» BRIEF: Print, unchanged, the line containing "Task: Close the glslCanvas preview tab" along with all lines that follow it to the end of the listing.

» INPUT DATA:
-- Opening Marker --

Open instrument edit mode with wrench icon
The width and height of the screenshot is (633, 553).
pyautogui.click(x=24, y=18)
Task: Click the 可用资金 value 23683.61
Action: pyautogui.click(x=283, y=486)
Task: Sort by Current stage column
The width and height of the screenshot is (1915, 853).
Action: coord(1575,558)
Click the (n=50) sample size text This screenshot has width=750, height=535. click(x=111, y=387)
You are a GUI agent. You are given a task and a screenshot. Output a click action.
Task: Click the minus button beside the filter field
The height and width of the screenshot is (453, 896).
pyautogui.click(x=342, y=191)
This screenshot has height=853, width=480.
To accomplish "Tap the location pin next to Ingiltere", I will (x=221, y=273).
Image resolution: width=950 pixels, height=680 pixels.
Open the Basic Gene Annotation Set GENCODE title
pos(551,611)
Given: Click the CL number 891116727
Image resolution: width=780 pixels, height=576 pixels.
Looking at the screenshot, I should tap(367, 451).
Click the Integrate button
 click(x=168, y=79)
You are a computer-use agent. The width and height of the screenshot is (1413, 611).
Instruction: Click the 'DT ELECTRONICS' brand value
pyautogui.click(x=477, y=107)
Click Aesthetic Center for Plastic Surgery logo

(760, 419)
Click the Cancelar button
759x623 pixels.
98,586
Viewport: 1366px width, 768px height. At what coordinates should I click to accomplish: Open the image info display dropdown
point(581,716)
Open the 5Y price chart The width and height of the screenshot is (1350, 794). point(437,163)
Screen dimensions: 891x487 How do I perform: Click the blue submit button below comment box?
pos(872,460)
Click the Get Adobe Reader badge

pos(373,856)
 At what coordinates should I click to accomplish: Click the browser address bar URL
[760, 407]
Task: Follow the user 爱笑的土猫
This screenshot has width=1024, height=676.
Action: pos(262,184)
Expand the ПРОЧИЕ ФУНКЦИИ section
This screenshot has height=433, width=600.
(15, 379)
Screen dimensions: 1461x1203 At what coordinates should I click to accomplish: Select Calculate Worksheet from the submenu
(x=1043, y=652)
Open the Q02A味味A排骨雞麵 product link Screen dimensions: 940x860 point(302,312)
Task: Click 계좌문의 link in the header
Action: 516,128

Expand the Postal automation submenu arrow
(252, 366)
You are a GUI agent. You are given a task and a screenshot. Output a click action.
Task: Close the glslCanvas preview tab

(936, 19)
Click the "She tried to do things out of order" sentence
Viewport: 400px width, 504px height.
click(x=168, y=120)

-- Closing Marker --

» TASK SOLUTION:
Task: Close the glslCanvas preview tab

(936, 19)
Click the "She tried to do things out of order" sentence
Viewport: 400px width, 504px height.
click(x=168, y=120)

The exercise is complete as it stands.